# WHAT THE TASK REQUIRES
Exactly as written, copy the lines of the data below from the first through the one containing "Task: Check the Bomber Jackets filter".

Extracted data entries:

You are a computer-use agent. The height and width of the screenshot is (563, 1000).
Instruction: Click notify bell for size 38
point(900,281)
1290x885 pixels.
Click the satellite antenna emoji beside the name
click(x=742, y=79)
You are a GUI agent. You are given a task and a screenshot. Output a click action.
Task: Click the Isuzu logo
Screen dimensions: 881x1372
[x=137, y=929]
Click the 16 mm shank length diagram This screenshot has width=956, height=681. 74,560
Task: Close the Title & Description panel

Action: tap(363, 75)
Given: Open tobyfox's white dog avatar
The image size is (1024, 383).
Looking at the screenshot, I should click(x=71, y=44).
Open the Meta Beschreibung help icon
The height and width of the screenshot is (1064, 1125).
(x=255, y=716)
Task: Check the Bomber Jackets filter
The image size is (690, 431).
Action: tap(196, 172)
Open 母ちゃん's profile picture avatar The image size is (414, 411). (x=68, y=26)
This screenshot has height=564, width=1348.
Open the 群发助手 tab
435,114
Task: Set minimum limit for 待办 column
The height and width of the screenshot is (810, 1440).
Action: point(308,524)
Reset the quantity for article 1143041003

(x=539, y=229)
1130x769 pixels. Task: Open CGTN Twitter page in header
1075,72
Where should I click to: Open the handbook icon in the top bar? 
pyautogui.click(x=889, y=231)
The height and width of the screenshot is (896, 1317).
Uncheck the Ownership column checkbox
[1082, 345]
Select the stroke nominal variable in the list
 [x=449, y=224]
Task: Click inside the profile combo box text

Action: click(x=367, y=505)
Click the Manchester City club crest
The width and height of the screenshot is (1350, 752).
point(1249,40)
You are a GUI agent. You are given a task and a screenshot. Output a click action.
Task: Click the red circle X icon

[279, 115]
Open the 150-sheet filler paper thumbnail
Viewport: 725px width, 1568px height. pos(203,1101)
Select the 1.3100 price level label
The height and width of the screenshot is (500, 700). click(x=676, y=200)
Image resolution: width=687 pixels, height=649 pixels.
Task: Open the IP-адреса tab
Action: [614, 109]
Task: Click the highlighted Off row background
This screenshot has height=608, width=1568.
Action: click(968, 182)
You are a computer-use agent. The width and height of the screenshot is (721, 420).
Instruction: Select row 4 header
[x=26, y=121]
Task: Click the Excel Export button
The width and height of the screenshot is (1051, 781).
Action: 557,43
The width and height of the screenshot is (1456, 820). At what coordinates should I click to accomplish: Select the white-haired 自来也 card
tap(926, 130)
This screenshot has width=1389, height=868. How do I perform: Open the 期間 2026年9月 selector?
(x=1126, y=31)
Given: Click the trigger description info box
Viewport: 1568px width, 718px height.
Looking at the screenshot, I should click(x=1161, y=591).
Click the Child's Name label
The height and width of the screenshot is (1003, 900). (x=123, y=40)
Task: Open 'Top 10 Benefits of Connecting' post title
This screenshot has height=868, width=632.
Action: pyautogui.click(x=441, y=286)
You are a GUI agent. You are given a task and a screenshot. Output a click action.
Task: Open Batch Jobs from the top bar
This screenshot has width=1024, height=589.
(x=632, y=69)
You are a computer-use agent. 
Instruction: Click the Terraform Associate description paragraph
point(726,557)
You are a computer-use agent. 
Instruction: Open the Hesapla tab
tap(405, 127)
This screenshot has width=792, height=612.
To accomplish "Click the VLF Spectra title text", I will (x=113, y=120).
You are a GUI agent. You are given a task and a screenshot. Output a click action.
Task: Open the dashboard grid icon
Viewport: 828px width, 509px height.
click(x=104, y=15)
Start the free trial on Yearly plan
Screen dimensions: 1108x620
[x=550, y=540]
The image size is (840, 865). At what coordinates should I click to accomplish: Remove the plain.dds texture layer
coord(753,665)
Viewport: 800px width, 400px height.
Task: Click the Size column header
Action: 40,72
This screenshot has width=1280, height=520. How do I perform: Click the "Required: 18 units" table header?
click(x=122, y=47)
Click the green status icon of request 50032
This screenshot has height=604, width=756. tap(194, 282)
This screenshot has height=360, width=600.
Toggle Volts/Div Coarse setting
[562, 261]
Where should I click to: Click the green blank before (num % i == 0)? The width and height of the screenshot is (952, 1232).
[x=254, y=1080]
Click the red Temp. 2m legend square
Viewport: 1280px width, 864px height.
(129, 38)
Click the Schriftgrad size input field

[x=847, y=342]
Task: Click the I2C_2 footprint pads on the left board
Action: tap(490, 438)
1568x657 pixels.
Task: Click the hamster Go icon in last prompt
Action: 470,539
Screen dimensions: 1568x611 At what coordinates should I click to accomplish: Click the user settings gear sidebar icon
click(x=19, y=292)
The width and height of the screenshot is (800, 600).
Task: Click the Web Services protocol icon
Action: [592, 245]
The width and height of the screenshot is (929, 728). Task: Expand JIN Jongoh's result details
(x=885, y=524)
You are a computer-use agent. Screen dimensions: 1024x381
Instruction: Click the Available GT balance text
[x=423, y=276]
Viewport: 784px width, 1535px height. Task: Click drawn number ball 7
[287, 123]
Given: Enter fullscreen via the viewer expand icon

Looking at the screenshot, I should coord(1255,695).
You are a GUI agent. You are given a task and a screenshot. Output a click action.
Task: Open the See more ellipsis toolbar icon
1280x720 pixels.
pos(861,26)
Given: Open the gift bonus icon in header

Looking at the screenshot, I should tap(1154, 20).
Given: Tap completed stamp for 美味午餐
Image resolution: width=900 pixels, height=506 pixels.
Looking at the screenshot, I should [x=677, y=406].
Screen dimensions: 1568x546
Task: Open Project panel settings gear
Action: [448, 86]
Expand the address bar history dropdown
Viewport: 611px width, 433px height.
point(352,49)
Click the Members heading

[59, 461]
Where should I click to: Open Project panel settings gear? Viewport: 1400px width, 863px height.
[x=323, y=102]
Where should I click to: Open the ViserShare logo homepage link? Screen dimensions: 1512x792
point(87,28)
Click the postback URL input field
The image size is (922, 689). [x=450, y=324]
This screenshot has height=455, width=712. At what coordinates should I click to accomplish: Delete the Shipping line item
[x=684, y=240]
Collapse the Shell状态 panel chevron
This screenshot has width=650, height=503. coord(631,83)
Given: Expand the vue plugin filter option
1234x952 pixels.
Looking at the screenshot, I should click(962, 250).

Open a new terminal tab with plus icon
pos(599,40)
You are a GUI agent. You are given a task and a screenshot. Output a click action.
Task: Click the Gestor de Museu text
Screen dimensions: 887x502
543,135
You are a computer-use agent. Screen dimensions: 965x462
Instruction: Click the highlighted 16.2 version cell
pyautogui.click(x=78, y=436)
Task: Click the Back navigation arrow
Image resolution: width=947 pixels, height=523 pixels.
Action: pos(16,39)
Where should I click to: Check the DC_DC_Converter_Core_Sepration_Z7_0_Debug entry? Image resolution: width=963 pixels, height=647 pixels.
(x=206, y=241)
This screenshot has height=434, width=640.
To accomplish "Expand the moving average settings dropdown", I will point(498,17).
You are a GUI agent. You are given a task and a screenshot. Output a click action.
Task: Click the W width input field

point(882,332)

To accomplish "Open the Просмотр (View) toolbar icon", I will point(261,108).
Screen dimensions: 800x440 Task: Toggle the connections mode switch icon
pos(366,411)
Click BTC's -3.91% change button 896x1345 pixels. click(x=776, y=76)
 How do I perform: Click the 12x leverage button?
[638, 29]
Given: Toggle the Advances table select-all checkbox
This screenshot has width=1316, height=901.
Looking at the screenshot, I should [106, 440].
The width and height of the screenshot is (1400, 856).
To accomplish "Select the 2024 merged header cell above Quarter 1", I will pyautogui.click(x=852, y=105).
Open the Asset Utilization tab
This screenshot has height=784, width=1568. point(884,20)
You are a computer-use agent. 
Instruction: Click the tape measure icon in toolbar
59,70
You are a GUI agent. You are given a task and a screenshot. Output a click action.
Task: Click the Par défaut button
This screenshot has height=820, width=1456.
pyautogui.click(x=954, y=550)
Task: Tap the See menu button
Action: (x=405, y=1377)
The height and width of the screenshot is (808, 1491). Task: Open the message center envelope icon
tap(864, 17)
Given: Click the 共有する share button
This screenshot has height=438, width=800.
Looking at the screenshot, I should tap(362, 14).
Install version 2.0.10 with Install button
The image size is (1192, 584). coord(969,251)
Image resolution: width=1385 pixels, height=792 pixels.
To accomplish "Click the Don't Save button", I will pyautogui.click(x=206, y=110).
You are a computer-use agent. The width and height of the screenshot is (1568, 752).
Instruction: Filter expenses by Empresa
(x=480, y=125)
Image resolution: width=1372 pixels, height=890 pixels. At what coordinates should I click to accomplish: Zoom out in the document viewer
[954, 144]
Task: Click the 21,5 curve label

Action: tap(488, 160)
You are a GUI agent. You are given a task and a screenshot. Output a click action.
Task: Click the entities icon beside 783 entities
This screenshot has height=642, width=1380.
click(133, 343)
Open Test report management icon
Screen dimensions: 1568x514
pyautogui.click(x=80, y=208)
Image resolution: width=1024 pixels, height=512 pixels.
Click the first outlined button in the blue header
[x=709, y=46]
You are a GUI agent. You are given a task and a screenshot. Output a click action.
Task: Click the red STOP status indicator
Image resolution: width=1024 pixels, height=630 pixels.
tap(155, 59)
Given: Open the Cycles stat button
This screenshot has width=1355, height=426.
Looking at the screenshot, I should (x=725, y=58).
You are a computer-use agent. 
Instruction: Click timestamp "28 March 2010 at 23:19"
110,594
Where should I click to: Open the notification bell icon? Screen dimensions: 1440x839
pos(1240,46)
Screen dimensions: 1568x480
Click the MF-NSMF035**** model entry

# TASK OUTPUT
You are a computer-use agent. The height and width of the screenshot is (563, 1000).
Instruction: Click notify bell for size 38
point(900,281)
1290x885 pixels.
Click the satellite antenna emoji beside the name
click(x=742, y=79)
You are a GUI agent. You are given a task and a screenshot. Output a click action.
Task: Click the Isuzu logo
Screen dimensions: 881x1372
[x=137, y=929]
Click the 16 mm shank length diagram This screenshot has width=956, height=681. 74,560
Task: Close the Title & Description panel

Action: tap(363, 75)
Given: Open tobyfox's white dog avatar
The image size is (1024, 383).
Looking at the screenshot, I should click(x=71, y=44).
Open the Meta Beschreibung help icon
The height and width of the screenshot is (1064, 1125).
(x=255, y=716)
Task: Check the Bomber Jackets filter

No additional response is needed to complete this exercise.